Common cervicobrachial neuralgia is less frequent than sciatica and its aetiological profile is more varied: men and women are equally affected, triggering factors or previous history are less often found and patients with anxiety or depression are relatively numerous. Clinically, signs of C7 lesion are present in half the patients. Acroparesthesias are frequent and may be the initial signs. Nocturnal pain is present in 50% of the cases.
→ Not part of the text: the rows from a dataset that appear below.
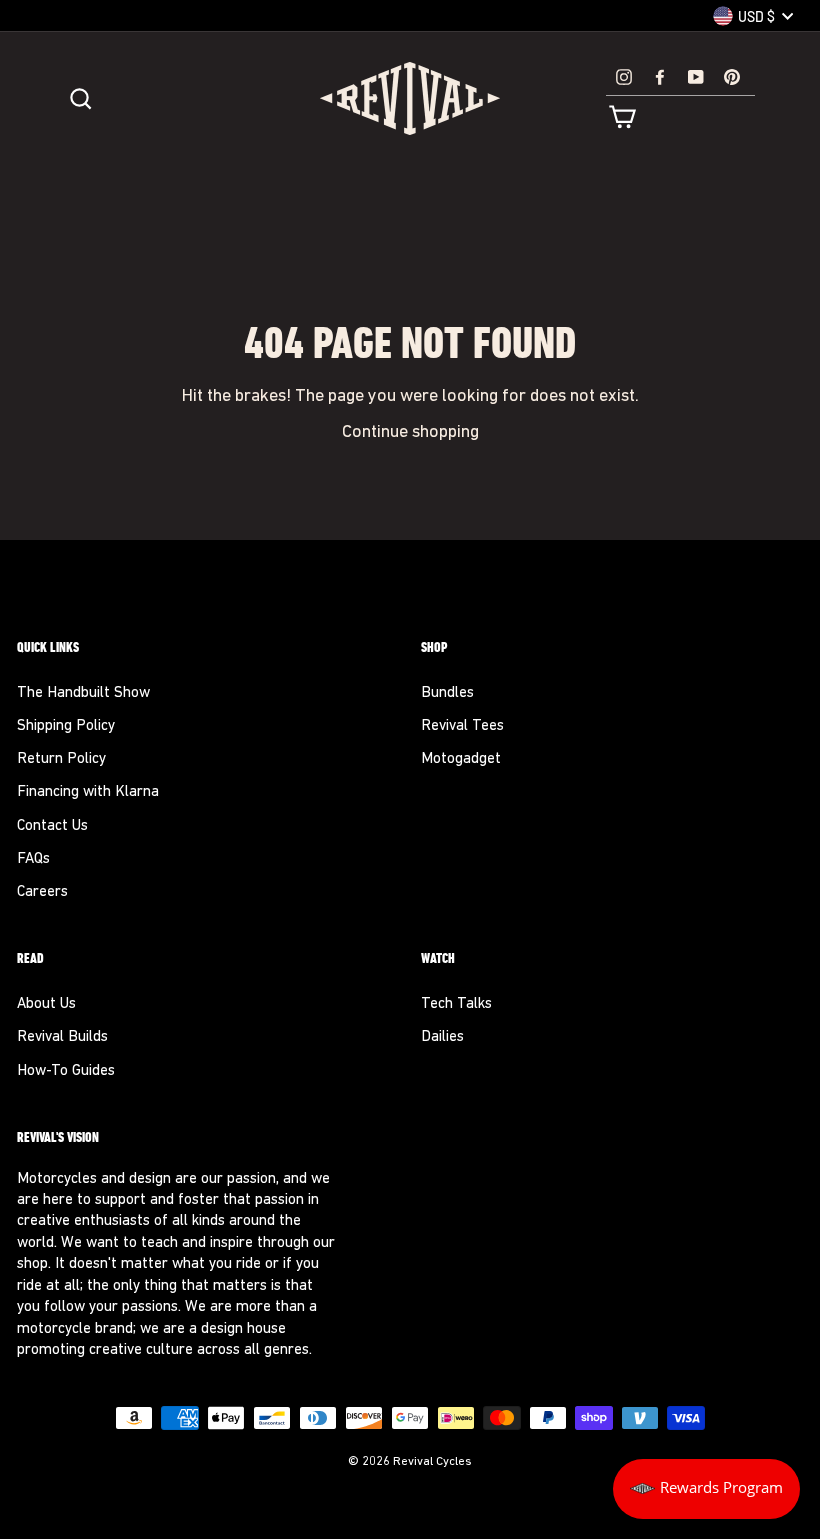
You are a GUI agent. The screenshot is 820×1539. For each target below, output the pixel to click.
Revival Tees (462, 726)
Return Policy (61, 759)
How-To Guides (66, 1071)
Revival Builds (62, 1037)
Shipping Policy (66, 726)
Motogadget (461, 759)
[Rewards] (706, 1489)
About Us (46, 1004)
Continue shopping (410, 432)
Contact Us (52, 826)
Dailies (442, 1037)
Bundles (447, 693)
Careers (42, 892)
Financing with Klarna (88, 792)
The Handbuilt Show (83, 693)
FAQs (33, 859)
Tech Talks (456, 1004)
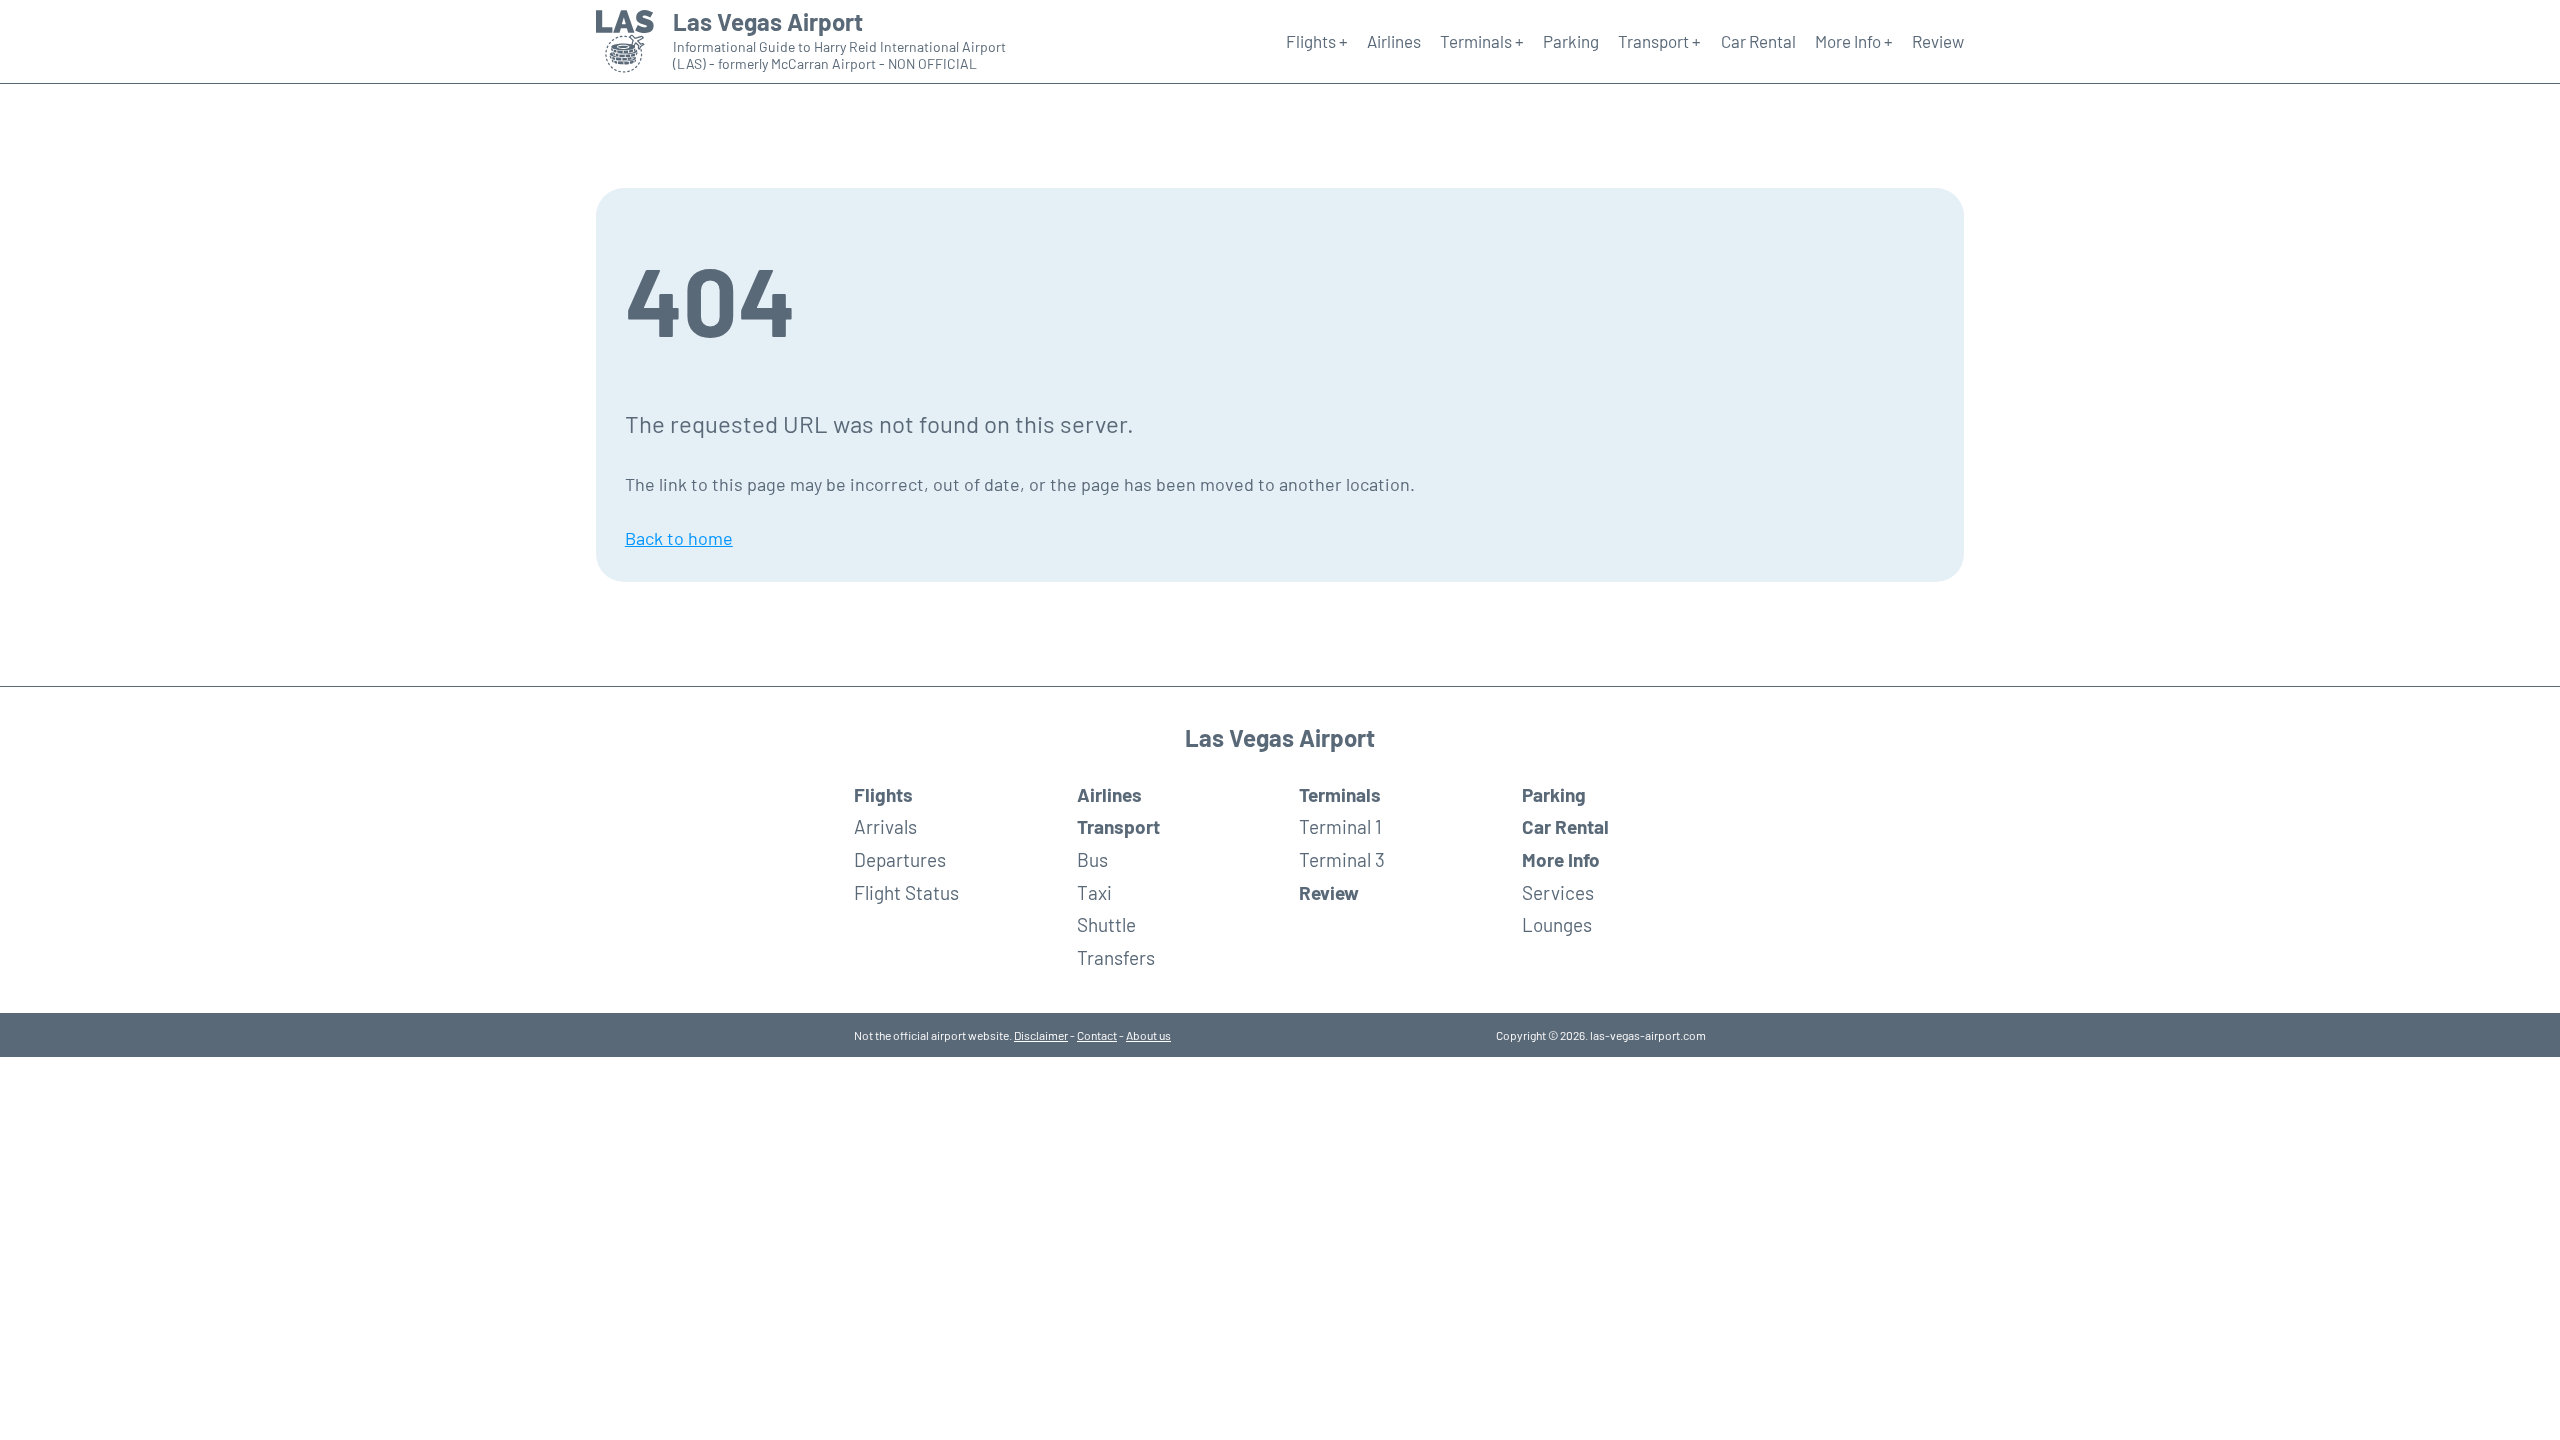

Signs of neurological deficit are rare, except for abolition of a reflex. The association of cervicobrachial neuralgia with tendinitis of the upper limb or algodystrophy of the shoulder is too frequent to be fortuitous. Left to itself, the syndrome usually lasts several months and sometimes one year. Recurrences are rare. The most frequent sequela is a painful neck.
常见的颈臂神经痛比坐骨神经痛少见,其病因也更为多样:男性和女性受影响的几率相同,触发因素或既往病史较少见,焦虑或抑郁患者相对较多。临床上,半数患者存在C7损伤体征。肢端感觉异常很常见,可能是最初的体征。50%的病例存在夜间疼痛。除反射消失外,神经功能缺损体征罕见。颈臂神经痛与上肢肌腱炎或肩部营养障碍性骨萎缩并存的情况过于常见,绝非偶然。该综合征若任其发展,通常会持续数月,有时长达一年。复发罕见。最常见的后遗症是颈部疼痛。